Rapport sur les promotions

[30] Les plaignants et la Commission demandent la divulgation de tous les documents et de toutes les pièces mentionnés dans un rapport produit par la GRC et intitulé A Review of [Unit] Promotions, 2015-2020 (le « rapport sur les promotions »).

[31] On précise dans le rapport que ce dernier a été rédigé dans le but de révéler et d’éliminer les obstacles qui nuisent à l’avancement professionnel des membres de l’unité qui s’identifient comme personnes autochtones, noires ou de couleur.

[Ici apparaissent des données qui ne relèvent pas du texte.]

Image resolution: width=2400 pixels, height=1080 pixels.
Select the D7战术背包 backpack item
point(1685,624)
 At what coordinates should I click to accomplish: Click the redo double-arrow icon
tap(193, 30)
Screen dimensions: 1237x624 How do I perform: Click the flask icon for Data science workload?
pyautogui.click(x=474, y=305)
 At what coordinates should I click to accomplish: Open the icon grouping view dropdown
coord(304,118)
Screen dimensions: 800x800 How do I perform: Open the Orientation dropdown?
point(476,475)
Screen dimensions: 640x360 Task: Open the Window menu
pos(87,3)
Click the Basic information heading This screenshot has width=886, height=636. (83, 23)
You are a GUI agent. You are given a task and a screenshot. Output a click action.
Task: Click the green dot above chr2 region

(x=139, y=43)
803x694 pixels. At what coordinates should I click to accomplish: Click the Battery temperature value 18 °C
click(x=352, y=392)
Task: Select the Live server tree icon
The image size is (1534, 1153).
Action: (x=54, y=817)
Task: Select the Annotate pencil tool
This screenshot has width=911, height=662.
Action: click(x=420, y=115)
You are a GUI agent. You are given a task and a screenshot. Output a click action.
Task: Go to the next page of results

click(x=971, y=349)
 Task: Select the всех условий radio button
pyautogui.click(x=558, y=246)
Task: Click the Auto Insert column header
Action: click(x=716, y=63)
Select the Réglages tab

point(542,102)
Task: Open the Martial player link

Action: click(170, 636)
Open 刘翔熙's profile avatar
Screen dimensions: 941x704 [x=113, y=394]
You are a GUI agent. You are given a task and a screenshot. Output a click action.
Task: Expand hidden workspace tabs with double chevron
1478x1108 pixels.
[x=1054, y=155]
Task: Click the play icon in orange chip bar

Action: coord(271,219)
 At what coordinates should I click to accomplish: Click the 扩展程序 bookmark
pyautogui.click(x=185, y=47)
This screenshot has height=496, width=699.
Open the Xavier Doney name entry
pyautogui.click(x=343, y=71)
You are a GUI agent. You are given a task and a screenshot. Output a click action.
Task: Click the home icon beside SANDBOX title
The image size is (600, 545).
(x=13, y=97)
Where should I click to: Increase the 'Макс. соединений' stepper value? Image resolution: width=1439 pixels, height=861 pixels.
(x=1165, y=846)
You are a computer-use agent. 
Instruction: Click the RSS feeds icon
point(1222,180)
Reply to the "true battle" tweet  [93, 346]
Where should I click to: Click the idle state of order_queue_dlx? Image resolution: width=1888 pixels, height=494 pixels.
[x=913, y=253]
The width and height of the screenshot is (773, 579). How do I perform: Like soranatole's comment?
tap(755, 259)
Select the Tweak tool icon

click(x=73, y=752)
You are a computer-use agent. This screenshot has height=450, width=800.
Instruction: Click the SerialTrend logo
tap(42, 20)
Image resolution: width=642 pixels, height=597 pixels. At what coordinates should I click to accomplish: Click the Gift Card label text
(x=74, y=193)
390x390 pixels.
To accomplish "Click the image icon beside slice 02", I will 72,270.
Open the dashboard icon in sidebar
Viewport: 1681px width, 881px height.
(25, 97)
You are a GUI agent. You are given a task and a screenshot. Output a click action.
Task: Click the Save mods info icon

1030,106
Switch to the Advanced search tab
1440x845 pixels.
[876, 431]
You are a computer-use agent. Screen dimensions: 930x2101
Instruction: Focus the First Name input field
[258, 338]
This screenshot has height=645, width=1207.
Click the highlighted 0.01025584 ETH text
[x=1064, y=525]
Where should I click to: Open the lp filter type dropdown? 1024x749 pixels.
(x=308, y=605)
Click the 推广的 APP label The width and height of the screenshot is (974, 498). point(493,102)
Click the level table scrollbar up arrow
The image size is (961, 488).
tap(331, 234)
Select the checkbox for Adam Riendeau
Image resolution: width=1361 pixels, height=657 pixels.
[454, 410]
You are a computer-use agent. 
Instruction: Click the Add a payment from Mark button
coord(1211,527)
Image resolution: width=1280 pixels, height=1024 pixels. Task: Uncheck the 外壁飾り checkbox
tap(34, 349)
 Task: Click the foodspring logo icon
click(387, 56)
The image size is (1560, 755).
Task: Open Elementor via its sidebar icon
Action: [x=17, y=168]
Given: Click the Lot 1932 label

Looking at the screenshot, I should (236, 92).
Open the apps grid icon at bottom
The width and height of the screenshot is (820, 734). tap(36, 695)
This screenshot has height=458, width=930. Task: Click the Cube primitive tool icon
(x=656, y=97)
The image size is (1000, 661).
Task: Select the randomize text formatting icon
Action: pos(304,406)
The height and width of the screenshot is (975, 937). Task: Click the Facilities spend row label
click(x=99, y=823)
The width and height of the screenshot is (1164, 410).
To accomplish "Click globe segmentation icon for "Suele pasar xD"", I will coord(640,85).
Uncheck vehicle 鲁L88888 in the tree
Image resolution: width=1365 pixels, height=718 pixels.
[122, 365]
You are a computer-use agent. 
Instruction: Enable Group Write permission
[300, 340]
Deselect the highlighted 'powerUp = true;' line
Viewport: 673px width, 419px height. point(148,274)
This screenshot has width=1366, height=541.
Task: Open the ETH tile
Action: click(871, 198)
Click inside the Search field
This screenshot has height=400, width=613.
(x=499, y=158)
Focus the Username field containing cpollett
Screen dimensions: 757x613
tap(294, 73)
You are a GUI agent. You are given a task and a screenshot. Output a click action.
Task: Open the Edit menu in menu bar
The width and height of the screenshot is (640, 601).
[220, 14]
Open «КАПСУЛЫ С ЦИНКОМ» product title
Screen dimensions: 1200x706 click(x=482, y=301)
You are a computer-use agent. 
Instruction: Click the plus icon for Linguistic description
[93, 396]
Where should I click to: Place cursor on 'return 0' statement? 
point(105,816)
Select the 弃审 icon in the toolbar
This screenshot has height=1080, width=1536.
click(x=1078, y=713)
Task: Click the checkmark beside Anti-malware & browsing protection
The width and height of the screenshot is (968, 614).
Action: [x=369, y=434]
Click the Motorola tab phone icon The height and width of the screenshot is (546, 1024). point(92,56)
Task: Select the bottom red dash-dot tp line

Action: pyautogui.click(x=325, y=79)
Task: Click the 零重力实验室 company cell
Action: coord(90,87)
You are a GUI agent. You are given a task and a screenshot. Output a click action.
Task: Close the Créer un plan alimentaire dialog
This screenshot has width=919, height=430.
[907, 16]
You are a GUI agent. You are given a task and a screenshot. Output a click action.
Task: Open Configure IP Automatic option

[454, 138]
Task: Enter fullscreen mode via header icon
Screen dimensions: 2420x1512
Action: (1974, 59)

[32] Voici quelques-unes des principales conclusions du rapport :

(a) Les membres s’identifiant comme des personnes autochtones, noires ou de couleur représentaient 10 % à 16 % de tous les membres réguliers travaillant dans l’unité entre 2015 et 2020. Ces taux sont inférieurs aux données de l’ensemble de la GRC qui indiquent que 18 % à 19 % de tous les membres réguliers s’identifient comme des membres des minorités visibles et des personnes autochtones pour ces années.

(b) Bien que 19 des 25 membres s’identifiant comme personnes autochtones, noires ou de couleur travaillant au sein de l’unité au cours de la période d’examen aient eu des résultats satisfaisants, seuls quatre d’entre eux ont posé leur candidature en vue d’être promus au sein de l’unité.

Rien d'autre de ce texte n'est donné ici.